Binary: For each customer that enters a dealership, there are two possible outcomes—sale or no sale. Each outcome has a probability.
Poisson: The number of cars that a dealership sells in a day can follow the Poisson distribution. You can create a table with the counts (0, 1, 2, 3, etc.) along with the probability for each daily count.
Categorical: The color of the car is a categorical variable. You can list all possible colors along with their probabilities.

Each type of discrete probability distribution requires a different type of data and allows you to model different characteristics. Before you can use these distributions, you need to determine whether your data follows one of them.

Before proceeding, I need to clarify that there are two different approaches based on the type of discrete probability distribution you are testing:

For binary data, you need to check the assumptions.
For other types of discrete variables, you need to perform a goodness-of-fit test.

Check the Assumptions for Discrete Distributions Based On Binary Data

If you want to use a discrete probability distribution based on a binary data to model a process, you only need to determine whether your data satisfy the assumptions. You don’t need to perform a goodness-of-fit test. If you are confident that your binary data meet the assumptions, you’re good to go!

I’ll walk you through the assumptions for the binomial distribution. You use the binomial distribution to model the number of times an event occurs within a constant number of trials.

The binomial distribution has the following four assumptions:

There are only two possible outcomes per trial. For example, yes or no, pass or fail, etc.
Each trial is independent. The outcome of one trial does not influence the outcome of another trial. For example, when you flip a coin, the result of one flip doesn’t affect the next flip.
The probability remains constant over time. For some cases, this assumption is true based on the physical properties, such as flipping a coin. However, if there is a chance the probability can change over time, you can use the P chart (a control chart) to confirm this assumption. For example, it’s possible that the probability that a process produces defective products can change over time.
The number of trials is fixed. The binomial distribution models the frequency of events over a fixed number of trials. If you need to model a different characteristic, use a different distribution.

Typically, you must have good knowledge about the process, data collection methodology, and your goals to determine whether you should use the binomial distribution. If you can meet all four of these assumptions, you can use the binomial distribution. Statisticians refer to the 2nd and 3rd assumptions as independent and identically distributed (IID) data.

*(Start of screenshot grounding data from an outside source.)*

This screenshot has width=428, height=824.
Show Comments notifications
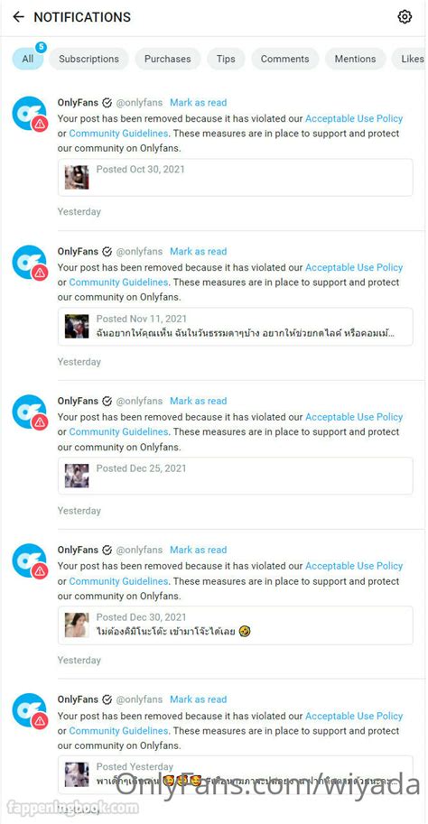(285, 59)
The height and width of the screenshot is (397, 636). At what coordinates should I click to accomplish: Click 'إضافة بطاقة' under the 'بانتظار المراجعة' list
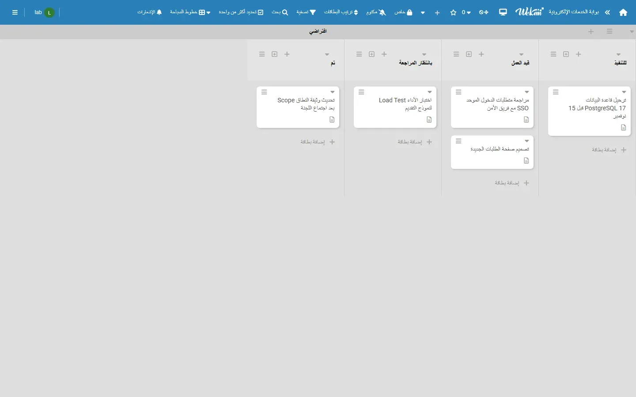coord(415,142)
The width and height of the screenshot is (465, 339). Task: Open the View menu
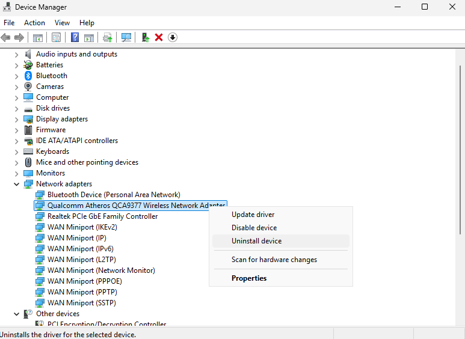[62, 23]

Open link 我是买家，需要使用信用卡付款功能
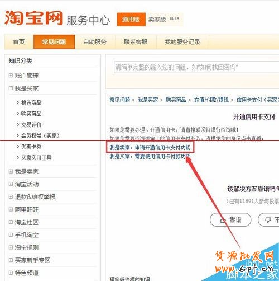[150, 156]
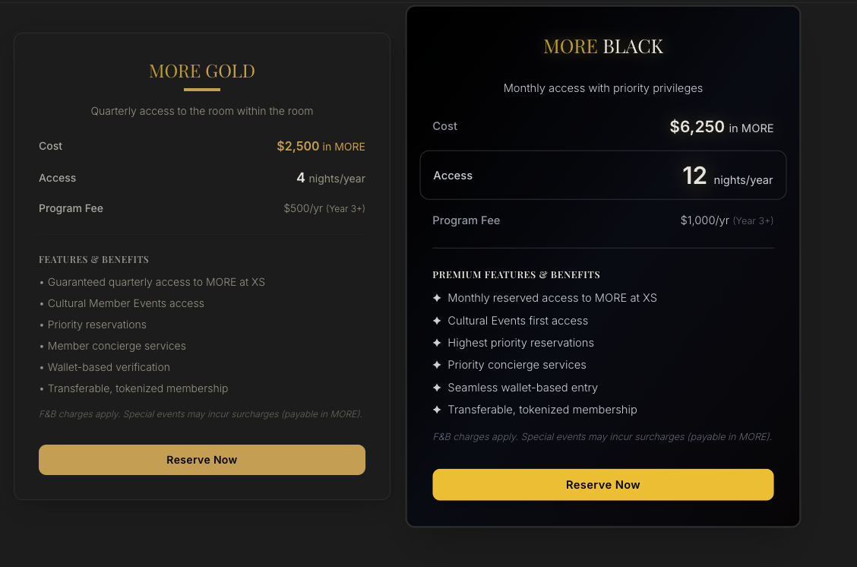Click the Member concierge services feature line

pos(116,346)
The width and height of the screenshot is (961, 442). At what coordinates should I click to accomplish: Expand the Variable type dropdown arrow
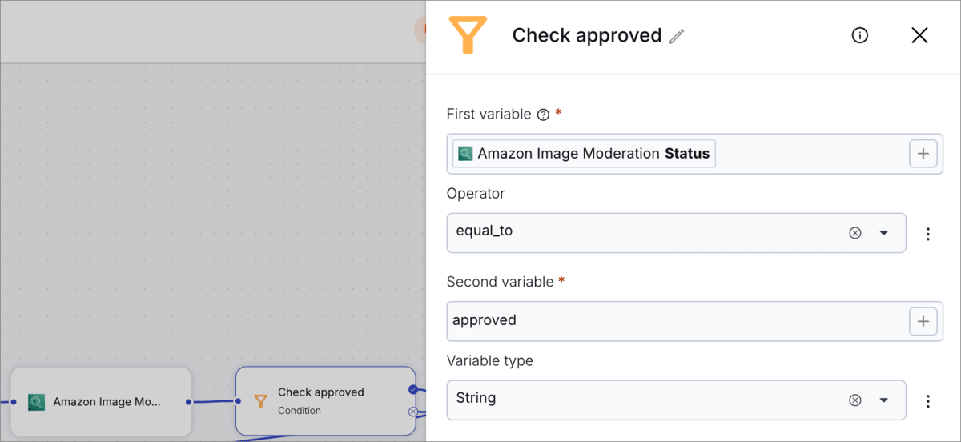[884, 400]
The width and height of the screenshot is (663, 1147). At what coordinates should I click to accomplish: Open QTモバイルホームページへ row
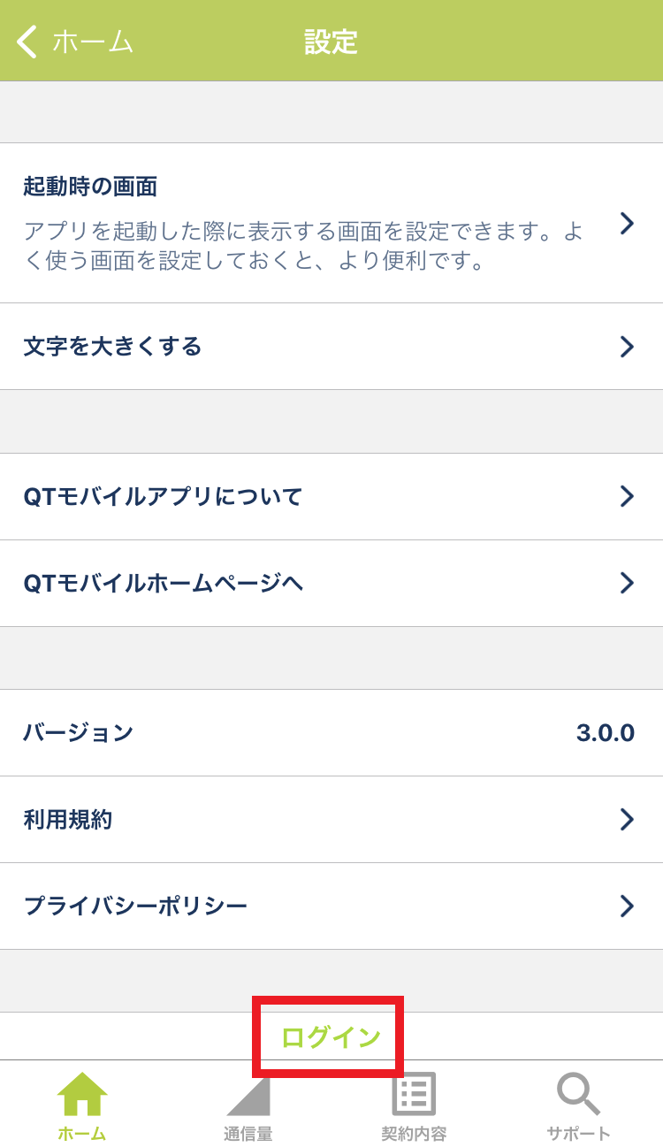(332, 584)
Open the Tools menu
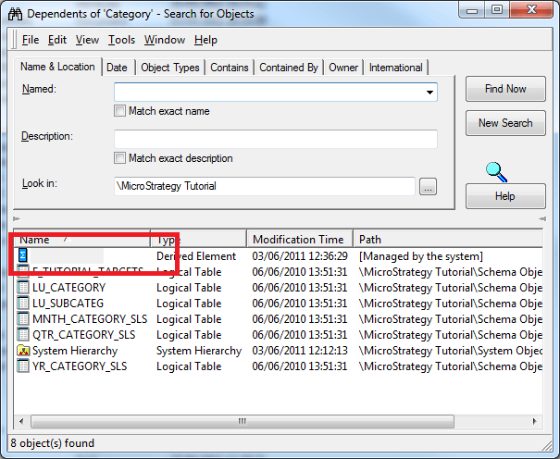 (x=121, y=40)
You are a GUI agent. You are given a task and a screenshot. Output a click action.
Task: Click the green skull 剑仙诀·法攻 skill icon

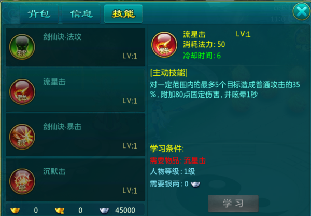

Other distributions that use binary data

There are several other discrete distributions that use binary data. I list several of them below along with how they differ from the binomial distribution. Each distribution has assumptions or goals that vary a bit from the binomial distribution.

Distribution	Main differentiation from the binomial distribution
Negative binomial	Models the number of trials to produce a fixed number of events.
Geometric	Models the number of trials to produce the first event.
Hypergeometric	Assumes that you are drawing samples from a small population with no replacements, which causes the probabilities to change.

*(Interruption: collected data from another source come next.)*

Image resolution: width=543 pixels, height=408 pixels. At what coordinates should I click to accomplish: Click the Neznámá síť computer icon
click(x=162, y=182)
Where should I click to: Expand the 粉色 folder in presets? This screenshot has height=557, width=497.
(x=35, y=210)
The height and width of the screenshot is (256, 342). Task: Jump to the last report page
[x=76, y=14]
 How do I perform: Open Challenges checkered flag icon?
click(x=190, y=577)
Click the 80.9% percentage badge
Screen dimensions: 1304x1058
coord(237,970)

If you are working with binary variables, the choice of binary distribution depends on the population, constancy of the probability, and your goals. When you confirm the assumptions, there typically is no need to perform a goodness-of-fit test.

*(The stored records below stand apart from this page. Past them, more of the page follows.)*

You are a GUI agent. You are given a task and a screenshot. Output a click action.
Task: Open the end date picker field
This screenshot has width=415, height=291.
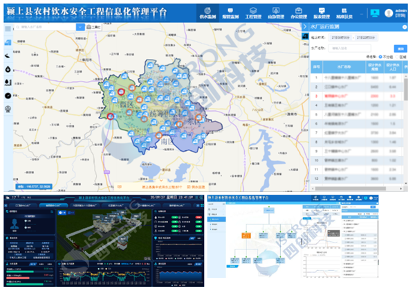(368, 38)
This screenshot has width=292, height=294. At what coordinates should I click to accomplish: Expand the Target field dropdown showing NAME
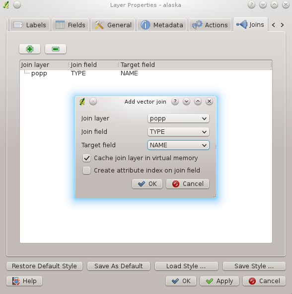point(178,145)
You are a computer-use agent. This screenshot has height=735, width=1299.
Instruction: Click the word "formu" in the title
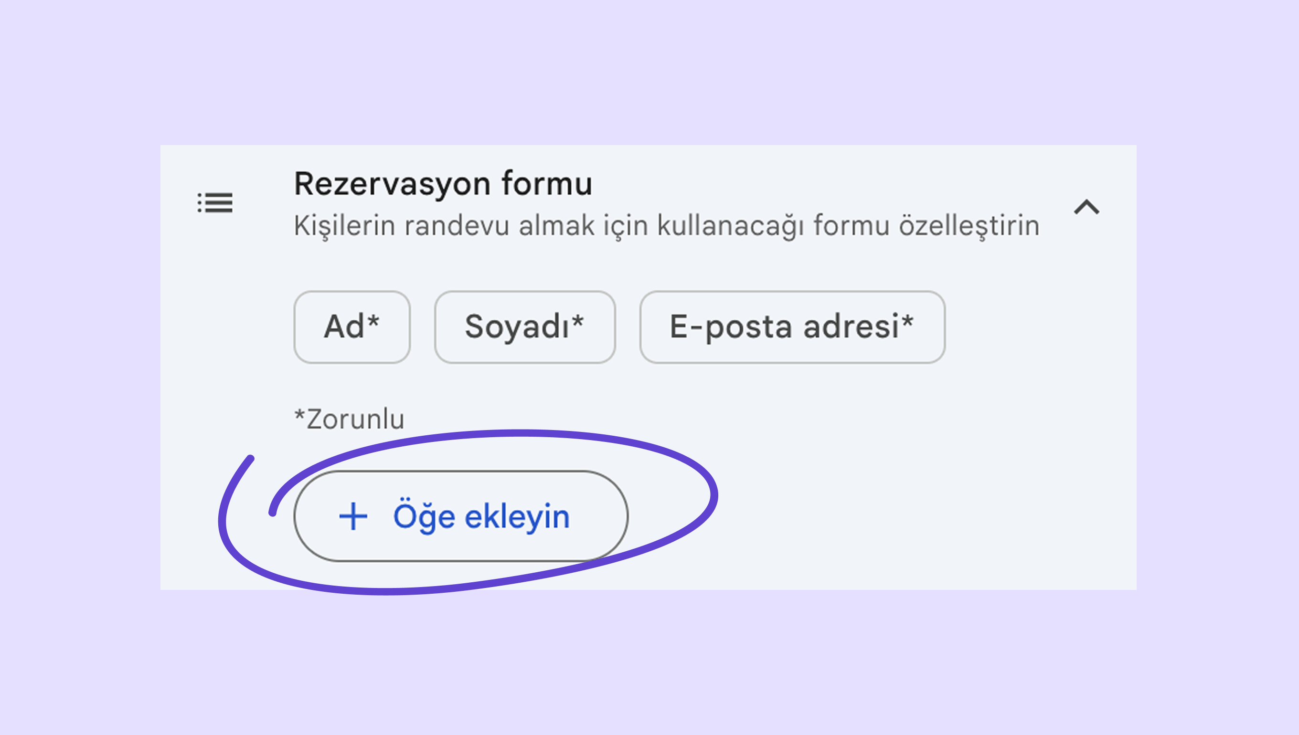(547, 184)
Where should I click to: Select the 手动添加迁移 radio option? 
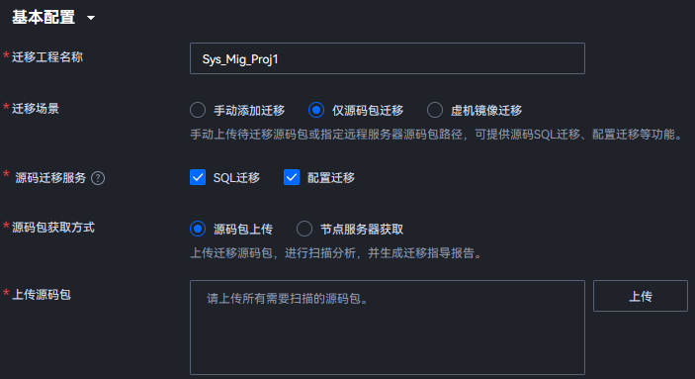coord(198,110)
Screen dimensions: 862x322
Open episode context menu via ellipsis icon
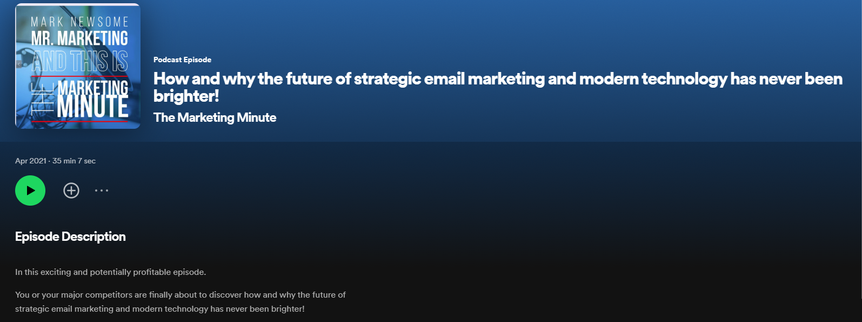tap(101, 190)
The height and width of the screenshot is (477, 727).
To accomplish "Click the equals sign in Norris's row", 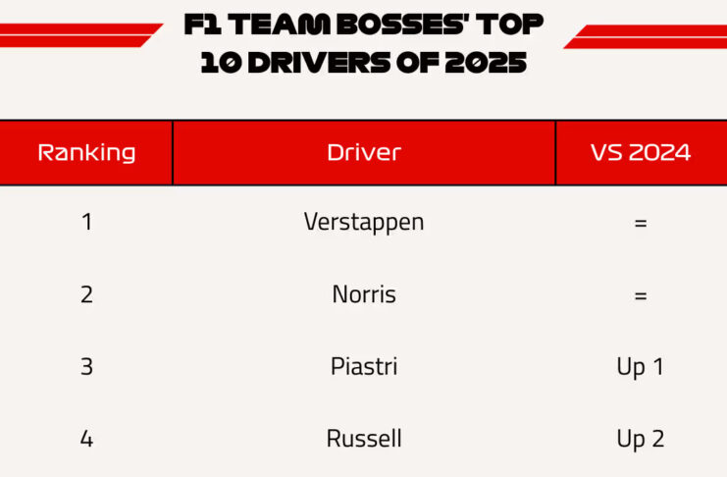I will 641,295.
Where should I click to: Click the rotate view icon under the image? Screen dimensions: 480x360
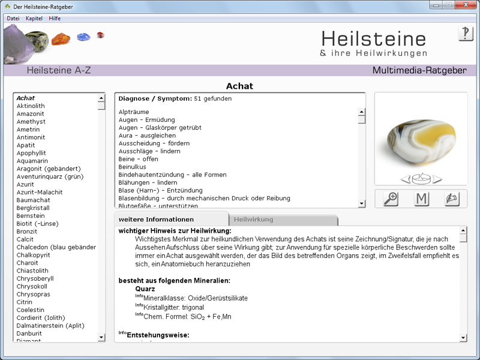pos(421,178)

Example Use of the Binomial Distribution

In a future post, I will show you ways you can use the various discrete probability distributions for binary data. For now, I’ll include an example use of only the binomial distribution to give you an idea. The graph below shows us that if the probability of a defective product is 1.5% and you are modeling a sample size of 30, you’d expect just over 60% of the samples to have zero defective products. Additionally, the binomial distribution predicts that about 7.4% of the samples will have two or more defective products.

Use my Binomial Distribution Calculator to find the probability of a specific number of events occurring in a fixed number of trials.

Performing a Goodness-of-Fit Test for other Discrete Distributions

If you are working with discrete data that are not binary data, chances are you’ll need to perform a Chi-square goodness-of-fit test to decide if your data fit a particular discrete probability distribution. These tests compare the theoretical frequencies to the frequencies of the observed values. If the difference is statistically significant, you can conclude that your data do not follow that specific discrete distribution.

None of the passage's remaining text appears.